UsageOfConst.md 12 KB

Raw Blame History Permalink



Usage of 'Const' in MLIR, for core IR types

aka, where'd const go?

The MLIR data structures that represent the IR itself (Instruction, Block, etc)
form a graph-based data structure, and the compiler analyses and passes
frequently walk this graph (e.g. traversing from defs to users). The early
design of MLIR adopted the const model of LLVM, which is familiar and well
understood (even though the LLVM implementation is flawed in many ways).

The design team since decided to change to a different module, which eschews
const entirely for the core IR types: you should never see a const method on
Operation, should never see the type const Value, and you shouldn't feel bad
about this. That said, you should use const for non-IR types, like
SmallVector's and many other things.

The document below explains this design point from the viewpoint of "why make a
change", to explain the rationale and the tradeoffs involved that led us to this
potentially controversial design point.

Bjarke Roune summarized the situation like this:


In my opinion const correctness is highly valuable, catching many bugs and
making it clear in a code base where the mutations happen. In my opinion
const correctness still isn't worth it in particular for IR elements because
of the special uses and properties of IRs, in particular that it is common to
transfer a pointer/reference to an instruction from an analysis to an
optimization which will change the instruction. The analysis should be const,
the optimization needs to get a non-const pointer. So all analyses either
end up being templates (and if they never get instantiated in a const context,
then the point of const correctness has been defeated), you need to somehow
launder the const in a safe way or there will be const_casts. These options
are all bad, probably so bad as to out-weigh the benefits of const.

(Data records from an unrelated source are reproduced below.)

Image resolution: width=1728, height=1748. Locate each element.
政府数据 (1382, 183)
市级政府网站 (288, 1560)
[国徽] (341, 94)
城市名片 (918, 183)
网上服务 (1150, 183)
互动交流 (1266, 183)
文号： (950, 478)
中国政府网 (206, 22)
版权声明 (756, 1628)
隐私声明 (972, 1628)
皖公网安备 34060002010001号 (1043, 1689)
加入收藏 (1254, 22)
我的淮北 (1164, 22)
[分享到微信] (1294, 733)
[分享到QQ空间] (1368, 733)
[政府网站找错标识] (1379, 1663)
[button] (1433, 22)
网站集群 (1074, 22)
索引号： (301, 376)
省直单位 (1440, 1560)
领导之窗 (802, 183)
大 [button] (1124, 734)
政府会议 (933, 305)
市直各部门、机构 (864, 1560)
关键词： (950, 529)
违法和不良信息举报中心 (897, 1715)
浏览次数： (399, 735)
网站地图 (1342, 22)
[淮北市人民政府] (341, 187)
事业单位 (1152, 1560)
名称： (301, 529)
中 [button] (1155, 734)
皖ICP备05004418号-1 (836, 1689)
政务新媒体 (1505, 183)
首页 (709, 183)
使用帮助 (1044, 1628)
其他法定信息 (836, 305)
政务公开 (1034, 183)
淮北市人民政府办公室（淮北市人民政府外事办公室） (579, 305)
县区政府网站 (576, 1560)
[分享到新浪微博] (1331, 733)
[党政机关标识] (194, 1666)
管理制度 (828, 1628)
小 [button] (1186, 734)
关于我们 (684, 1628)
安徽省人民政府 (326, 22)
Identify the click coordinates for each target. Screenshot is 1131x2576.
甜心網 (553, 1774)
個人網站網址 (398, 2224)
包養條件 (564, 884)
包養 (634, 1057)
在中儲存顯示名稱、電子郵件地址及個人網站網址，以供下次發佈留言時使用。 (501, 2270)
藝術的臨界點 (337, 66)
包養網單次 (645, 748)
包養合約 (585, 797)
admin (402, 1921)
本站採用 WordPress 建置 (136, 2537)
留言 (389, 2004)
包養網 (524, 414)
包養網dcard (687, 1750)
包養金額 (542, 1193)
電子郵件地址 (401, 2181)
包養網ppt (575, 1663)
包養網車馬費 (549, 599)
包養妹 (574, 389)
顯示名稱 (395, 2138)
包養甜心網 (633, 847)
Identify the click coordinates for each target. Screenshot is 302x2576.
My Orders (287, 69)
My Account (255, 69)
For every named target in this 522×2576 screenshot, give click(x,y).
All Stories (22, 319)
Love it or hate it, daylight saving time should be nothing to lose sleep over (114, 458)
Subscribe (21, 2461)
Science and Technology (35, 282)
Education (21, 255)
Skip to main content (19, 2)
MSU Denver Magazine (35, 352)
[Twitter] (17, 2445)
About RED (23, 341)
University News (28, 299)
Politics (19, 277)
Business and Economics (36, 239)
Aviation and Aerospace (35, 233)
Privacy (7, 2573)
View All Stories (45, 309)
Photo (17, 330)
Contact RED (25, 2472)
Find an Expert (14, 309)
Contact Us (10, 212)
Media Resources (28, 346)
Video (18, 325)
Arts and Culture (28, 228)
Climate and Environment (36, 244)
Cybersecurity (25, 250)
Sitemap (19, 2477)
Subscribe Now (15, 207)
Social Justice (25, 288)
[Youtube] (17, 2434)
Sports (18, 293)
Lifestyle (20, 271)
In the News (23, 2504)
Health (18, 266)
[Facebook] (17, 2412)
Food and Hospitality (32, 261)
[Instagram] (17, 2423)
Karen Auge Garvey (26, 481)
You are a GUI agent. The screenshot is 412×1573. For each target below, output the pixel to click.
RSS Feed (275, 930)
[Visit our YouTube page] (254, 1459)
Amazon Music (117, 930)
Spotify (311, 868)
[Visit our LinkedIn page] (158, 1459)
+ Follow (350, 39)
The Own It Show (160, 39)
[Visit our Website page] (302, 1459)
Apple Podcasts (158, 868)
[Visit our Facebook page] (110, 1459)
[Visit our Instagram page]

Reconsidering const in MLIR

This document argues this design is introducing significant sub-optimalities
into the MLIR codebase, argues that the cost/benefit tradeoff of this design is
a poor tradeoff, and proposes switching to a much simpler approach - eliminating
the use of const of these IR types entirely.

Note: This document is only discussing things like const Value and
const Operation*. There is no proposed change for other types, e.g.
SmallVector references, the immutable types like Attribute, etc.


Background: The LLVM Const Model

The LLVM and MLIR data structures provide the IR data structures (like
mlir::Operations and their users) as a structured cyclic graph data structure.
Clients of the IR typically walk up and down the graph, perform dynamic down
casting (of various sorts) to check for patterns, and use some high-abstraction
pattern matching and binding facilities to do their work.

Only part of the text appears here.